== Input data ==
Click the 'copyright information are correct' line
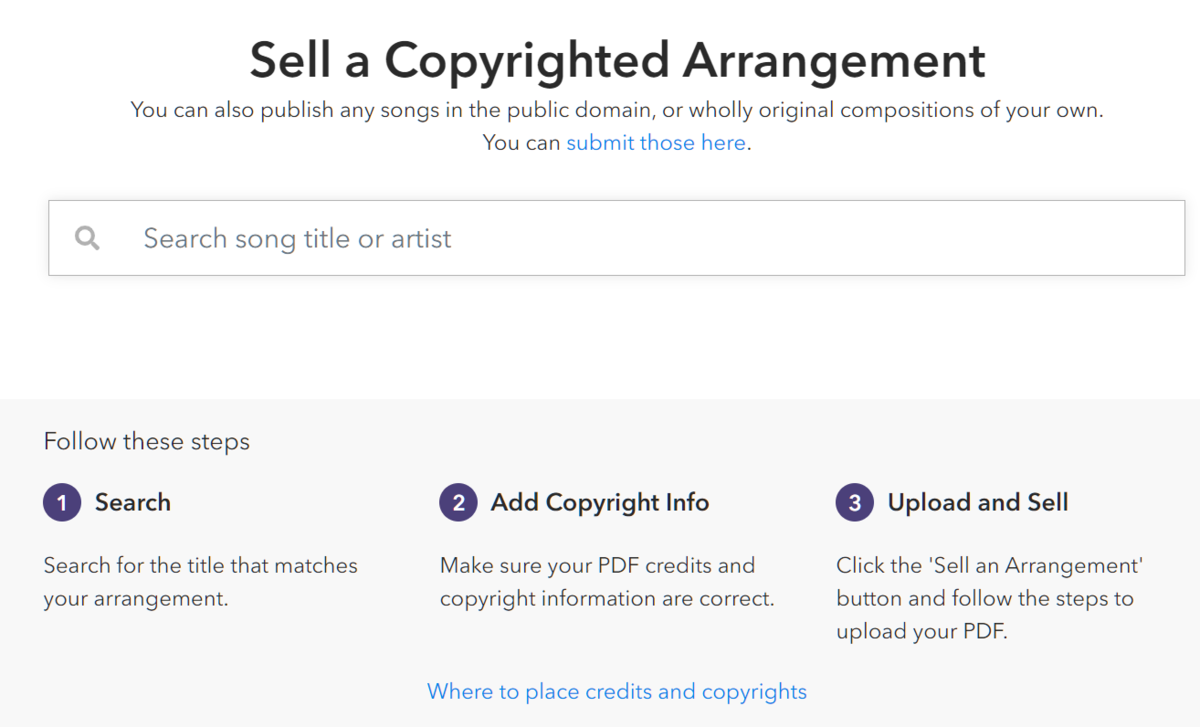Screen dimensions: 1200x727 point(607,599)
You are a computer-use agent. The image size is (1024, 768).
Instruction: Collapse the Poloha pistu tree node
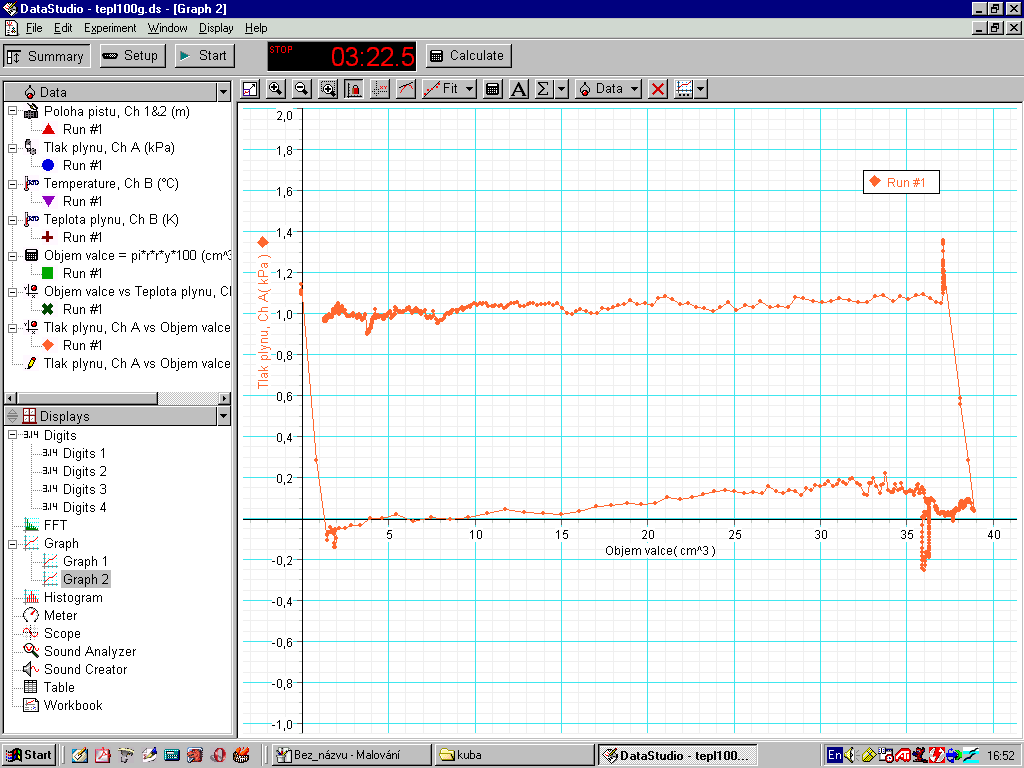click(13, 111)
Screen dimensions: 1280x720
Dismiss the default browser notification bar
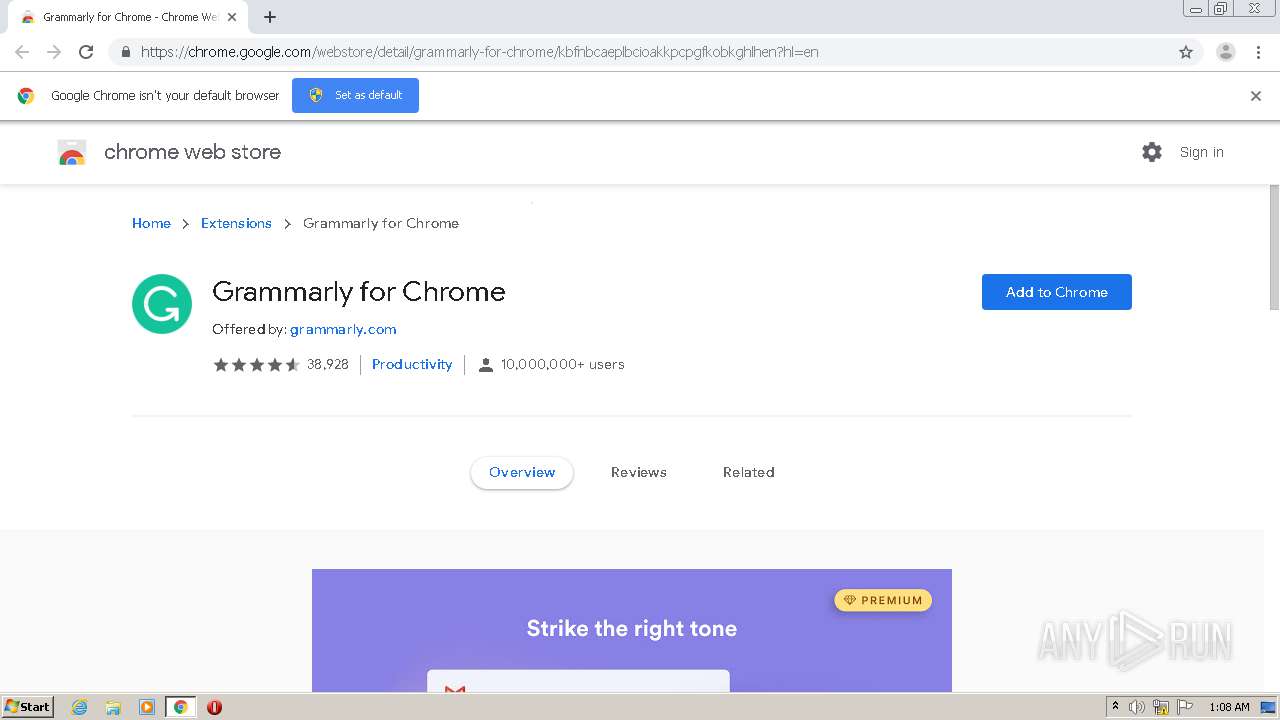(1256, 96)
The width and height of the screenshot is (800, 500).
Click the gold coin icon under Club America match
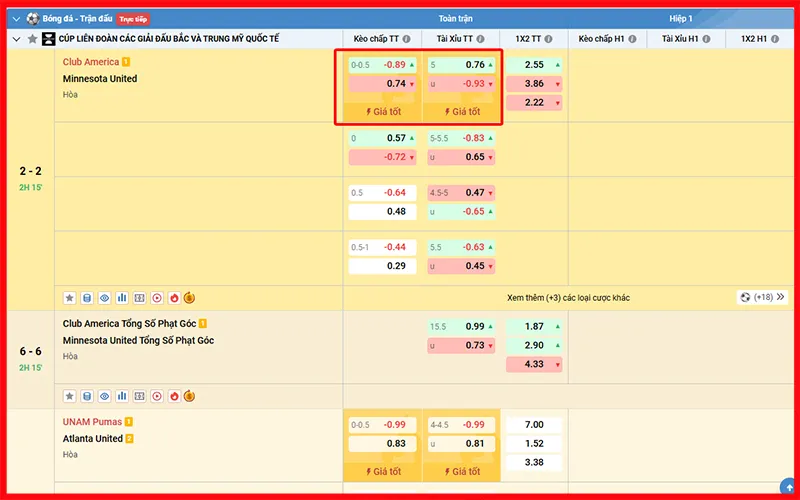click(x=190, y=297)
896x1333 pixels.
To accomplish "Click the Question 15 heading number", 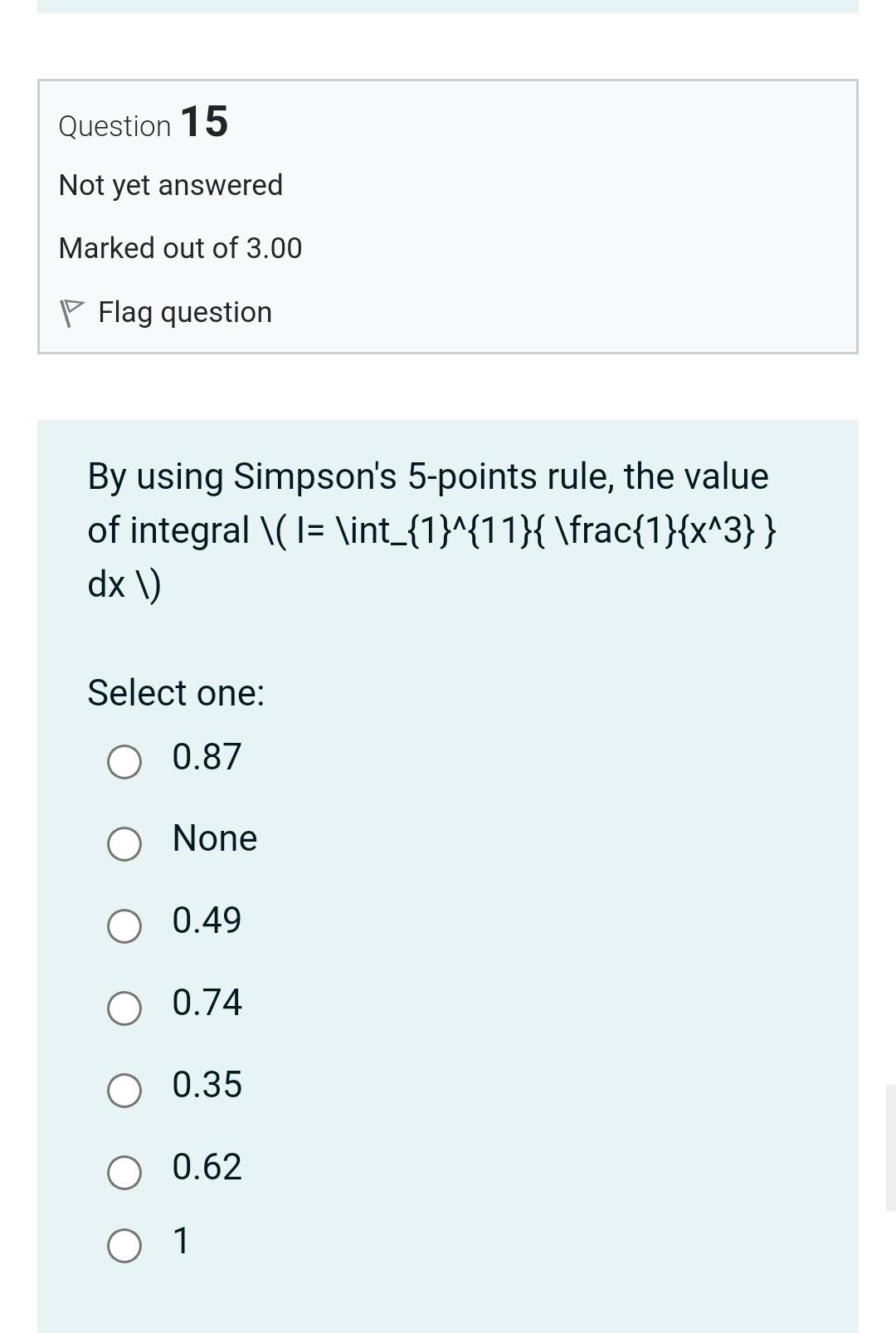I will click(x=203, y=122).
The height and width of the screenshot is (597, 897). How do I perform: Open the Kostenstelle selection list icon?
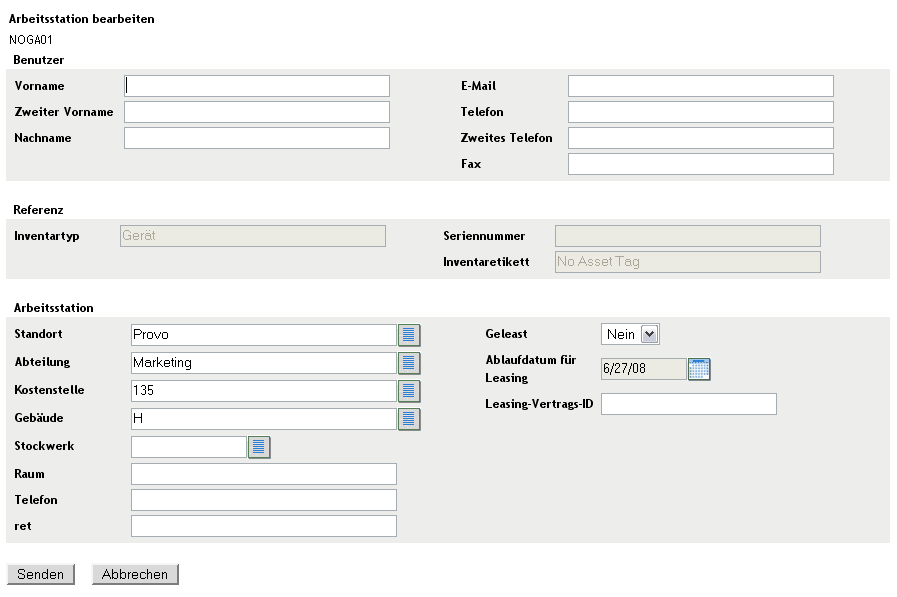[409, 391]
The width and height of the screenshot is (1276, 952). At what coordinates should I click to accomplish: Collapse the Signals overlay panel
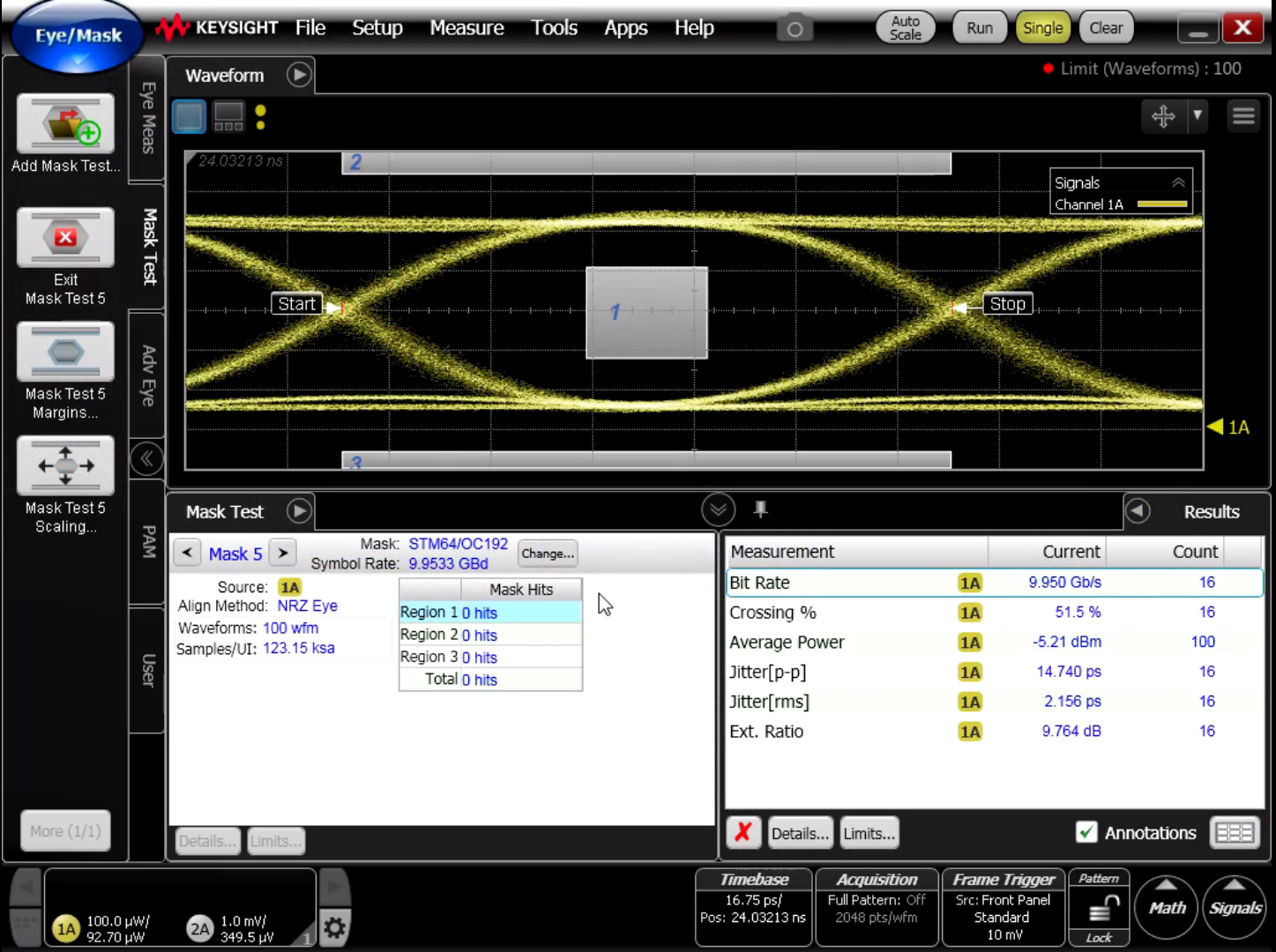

== Directions for this task ==
Write out exactly, and nothing more than, the lines of the entries above from the line containing "The height and" through the final line; omit any pictures.

== Reply ==
The height and width of the screenshot is (597, 897). How do I perform: Open the Kostenstelle selection list icon?
[409, 391]
The width and height of the screenshot is (1276, 952). At what coordinates should I click to accomplish: Collapse the Signals overlay panel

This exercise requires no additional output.